October 25th, 2009
In the BBC Website Magazine today is an article about proportions and magnitudes. It made me reflect that we often spend time teaching students how to express numbers in different forms, but rarely attempt to give students an understanding of how the numerical forms differ, and what they represent.
This article is a little heavy on the politics for an average maths classroom, but is perhaps useful for A-level students, and is definitely useful for any teachers teaching the IB, as it has excellent cross-over with theory of knowledge. Worth a look
October 16th, 2009
The Cambridge Primary Review today published their recommendations for how the primary curriculum and classroom environment should be arranged. The briefing is an interesting read, the headlines of which can be found on the BBC News website.
As I read the part on SATs I reflected on the way in which the relationship between politics and education continues to work to this day. The review argues that SATs narrow the curriculum focus and put pressure on children unnecessarily. It argues that the concept of standards that underlies the system of SATs is “restricted, restrictive and misleading”. It further argues that assessment of childrens’ learning should be detached from assessment of schools’ accountability.
It is perhaps inevitable that this is how education and politics interact: governments change the way education works with an agenda justified by their electoral mandate, but often with no educational justification to back it up. It can then take a decade or more for evidence to be gathered, arguments to be made and reports to be compiled before the deficiencies of the system can be established to the satisfaction of politicians, and the scheme can be scrapped. Then, another government can come in with their agenda and try again.
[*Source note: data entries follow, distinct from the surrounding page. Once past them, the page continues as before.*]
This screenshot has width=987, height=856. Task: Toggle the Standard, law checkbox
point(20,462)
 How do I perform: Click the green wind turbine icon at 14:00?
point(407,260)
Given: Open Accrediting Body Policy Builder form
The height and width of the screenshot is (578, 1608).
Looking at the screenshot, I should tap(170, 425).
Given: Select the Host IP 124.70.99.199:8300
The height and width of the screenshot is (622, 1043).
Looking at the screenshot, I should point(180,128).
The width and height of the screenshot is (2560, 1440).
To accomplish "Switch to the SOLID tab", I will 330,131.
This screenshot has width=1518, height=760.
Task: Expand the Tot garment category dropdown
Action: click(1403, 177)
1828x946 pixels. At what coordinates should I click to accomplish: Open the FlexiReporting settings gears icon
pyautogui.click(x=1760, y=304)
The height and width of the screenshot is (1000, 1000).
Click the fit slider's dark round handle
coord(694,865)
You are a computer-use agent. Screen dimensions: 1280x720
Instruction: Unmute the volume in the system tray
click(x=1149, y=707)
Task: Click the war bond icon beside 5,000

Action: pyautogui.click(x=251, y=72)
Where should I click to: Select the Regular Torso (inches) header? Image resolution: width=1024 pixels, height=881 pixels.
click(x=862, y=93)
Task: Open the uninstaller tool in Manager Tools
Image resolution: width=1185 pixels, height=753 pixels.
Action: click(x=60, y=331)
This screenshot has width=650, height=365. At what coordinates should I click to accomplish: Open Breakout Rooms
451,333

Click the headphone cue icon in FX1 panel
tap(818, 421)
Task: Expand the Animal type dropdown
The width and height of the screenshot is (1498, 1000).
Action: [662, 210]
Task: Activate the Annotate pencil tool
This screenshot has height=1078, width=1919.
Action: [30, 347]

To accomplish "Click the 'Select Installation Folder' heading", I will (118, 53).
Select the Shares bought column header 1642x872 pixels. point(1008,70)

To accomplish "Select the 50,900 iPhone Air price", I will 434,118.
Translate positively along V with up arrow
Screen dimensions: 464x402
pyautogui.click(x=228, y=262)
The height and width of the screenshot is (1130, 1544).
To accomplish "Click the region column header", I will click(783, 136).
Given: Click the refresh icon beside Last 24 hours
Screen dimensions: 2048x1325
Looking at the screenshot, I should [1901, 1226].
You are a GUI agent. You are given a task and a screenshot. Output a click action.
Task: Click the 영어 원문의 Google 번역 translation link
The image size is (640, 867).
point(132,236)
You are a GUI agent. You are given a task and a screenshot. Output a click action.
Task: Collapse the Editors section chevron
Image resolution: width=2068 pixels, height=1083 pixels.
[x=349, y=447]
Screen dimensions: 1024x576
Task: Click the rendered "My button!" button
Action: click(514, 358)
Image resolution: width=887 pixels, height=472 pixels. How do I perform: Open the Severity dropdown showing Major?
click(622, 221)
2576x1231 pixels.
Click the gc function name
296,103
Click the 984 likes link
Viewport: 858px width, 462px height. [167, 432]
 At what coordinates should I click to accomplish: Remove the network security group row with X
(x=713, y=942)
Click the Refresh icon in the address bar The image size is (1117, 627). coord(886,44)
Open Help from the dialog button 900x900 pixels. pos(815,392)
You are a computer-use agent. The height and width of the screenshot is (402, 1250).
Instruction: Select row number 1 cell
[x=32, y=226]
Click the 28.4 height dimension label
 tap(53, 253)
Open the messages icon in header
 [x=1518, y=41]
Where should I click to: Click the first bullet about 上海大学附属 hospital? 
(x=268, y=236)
I knew that SATs restricted curriculum, failed to assess students reasonably and were a monumental waste of time and money, years ago. I’ve blogged about it before, years ago. Most of the bright, intrested teachers that I’ve met have known similarly. But education is one of the few things that governments with mandates can interfere with almost at will, and the obvious truths for teachers on the ground are difficult to express to people living in the ivory towers of Westminster. It’s about to happen again. I believe that the best we can hope is that they (whoever they are) make a slightly less-bad set of decisions in this next round of reforms.